The rest of the stories either feature characters not in the main narratives of Sin City, or are so brief and inconsequential as to not upset the main narratives. Thus, there's no need to place them chronologically. The publishing order for the stories in Booze, Broads, & Bullets is: The Babe Wore Red and Other Stories and Silent Night followed Sin City (AKA The Hard Goodbye) and A Dame To Kill For. They were followed by The Big Fat Kill and That Yellow Bastard. Next came Daddy's Little Girl, Lost, Lonely, & Lethal, Sex & Violence, and Just Another Saturday Night. They were then followed by two full stories, Family Values and Hell and Back.

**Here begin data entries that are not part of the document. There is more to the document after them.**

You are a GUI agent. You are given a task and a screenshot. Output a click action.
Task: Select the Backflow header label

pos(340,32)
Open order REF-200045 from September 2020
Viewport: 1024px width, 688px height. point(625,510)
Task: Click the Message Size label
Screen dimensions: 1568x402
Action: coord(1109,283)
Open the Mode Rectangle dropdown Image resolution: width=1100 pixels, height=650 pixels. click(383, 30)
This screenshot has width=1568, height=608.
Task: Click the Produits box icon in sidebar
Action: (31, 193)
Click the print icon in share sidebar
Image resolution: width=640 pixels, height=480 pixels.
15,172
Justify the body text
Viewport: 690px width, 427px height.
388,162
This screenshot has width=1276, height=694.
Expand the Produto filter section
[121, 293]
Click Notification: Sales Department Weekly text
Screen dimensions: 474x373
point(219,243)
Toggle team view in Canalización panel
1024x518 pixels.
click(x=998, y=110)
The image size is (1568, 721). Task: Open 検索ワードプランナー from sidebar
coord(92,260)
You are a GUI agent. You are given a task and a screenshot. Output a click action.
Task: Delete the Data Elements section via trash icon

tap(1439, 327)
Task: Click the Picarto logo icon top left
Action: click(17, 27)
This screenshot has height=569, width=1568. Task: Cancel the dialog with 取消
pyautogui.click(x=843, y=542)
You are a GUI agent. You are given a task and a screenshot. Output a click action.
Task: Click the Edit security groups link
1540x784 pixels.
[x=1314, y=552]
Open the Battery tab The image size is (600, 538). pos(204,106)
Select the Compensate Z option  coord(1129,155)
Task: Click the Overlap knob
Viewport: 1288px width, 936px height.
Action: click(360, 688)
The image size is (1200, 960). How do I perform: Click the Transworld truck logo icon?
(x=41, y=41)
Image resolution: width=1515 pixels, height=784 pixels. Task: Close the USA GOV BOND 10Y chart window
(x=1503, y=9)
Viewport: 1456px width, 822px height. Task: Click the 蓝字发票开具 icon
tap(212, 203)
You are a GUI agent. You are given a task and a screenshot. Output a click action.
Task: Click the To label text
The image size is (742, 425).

Alright, now that that's all settled, it's time to actually review Booze, Broads, & Bullets. The various stories contained within all vary in degrees in terms of quality and ability to create interest, but, for the most part, they're all too shallow and short to be anything more than filler. In some of them, Miller was obviously just playing around with colour (blue in Blue Eyes, Wrong Turn, and Wrong Track, red in The Babe Wore Red, pink in Daddy's Little Girl), others were a chance to capitalise on the popularity of Marv (Silent Night and Just Another Saturday Night), and others felt simply like advertisements for the world of Sin City (And Behind Door Number Three? and The Customer Is Always Right). The whole thing just feels like Frank Miller was screwing around in his little universe, which is fine since they probably weren't written with the intention of being much more than they were. Most of the stories are little more than experiments, a brief look into the sketchbook of Miller, giving him the opportunity to tell different types of stories (like with Rats, which someone made a independent short of, that you can view by clicking
HERE).
The standout stories in the collection are The Babe Wore Red, an action tale featuring Dwight saving another damsel in distress (his specialty and weakness), Wrong Turn/Wrong Track which follows Delia in her new pursuit as a killer-for-hire, and The Customer is Always Right, the three page story that serves as the pre-title sequence of
the Sin City movie, featuring Josh Hartnett and Marley Shelton. As with all Sin City stories, the entire set is brisk and reads very quickly. But, ultimately, it's a set for completists only, with no truly compelling, or truly important, narratives to make it a must buy. I suppose the short stories could provide a newcomer with a decent idea of what the series is like, but I think they'd read a bit of it, shrug and say "it looks cool, but who cares?". If you're looking to get the stories of Sin City, start with the original, and skip this unless you need to get them all.